Organized Panel Session
Opium revenue has funded the expansion of empire and state making across Asia. Using well-researched historical analysis of opium, this panel interrogates assumptions in scholarly and policy literature about the operation of drug markets in Asia.
One assumption, called the “balloon effect,” is an oft-used analogy to explain changing patterns of drug production. According to this model, a state’s suppression of opium in one area can stimulate production in another. But it’s not clear if this model fits all cases, raising fundamental questions about the processes behind state-led prohibition as well as shifts in patterns of opium cultivation.
A historical view shows shifts in the locus for intensive opium cultivation in Asia. For centuries, it was British India. But in the late 19th and early 20th centuries, China became the region’s major producer. Next, in the second half of the 20th century, intensive production shifted to mainland Southeast Asia, and finally to Afghanistan. But most scholarship on opium focuses on the India to China trade during the colonial period.
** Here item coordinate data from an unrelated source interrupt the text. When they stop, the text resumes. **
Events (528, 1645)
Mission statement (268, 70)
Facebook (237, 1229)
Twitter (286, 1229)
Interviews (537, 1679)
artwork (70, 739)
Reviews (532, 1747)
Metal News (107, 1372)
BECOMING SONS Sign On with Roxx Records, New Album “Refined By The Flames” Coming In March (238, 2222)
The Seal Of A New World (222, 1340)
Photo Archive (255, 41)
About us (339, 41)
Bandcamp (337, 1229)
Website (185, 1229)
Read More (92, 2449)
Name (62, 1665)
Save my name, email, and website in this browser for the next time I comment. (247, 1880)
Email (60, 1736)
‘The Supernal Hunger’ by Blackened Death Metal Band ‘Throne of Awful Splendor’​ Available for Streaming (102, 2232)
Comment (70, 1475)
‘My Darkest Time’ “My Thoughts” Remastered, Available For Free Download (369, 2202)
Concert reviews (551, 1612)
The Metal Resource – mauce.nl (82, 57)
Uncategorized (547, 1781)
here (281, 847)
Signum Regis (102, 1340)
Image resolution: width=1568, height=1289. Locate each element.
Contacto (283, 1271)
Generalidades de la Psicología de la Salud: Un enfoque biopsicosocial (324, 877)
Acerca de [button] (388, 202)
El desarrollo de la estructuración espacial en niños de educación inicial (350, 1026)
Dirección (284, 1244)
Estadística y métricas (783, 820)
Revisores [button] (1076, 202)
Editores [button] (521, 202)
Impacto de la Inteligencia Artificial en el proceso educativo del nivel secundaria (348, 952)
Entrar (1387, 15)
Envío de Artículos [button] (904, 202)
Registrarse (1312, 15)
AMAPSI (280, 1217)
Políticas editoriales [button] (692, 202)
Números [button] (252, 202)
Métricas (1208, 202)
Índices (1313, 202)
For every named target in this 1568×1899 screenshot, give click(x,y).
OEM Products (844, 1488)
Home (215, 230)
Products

To better grasp the operation of drug markets, this panel examines their emergence and the factors that shape their evolution. This panel’s papers draw on cases from Afghanistan and Southeast Asia and provides analysis of local, regional and global-level factors and their impact on farmers, states and traffickers. Our historical-comparative analysis will provide both new perspectives on the blurred relations between licit/illicit drug markets and insights about the connections between state-building and opium cultivation.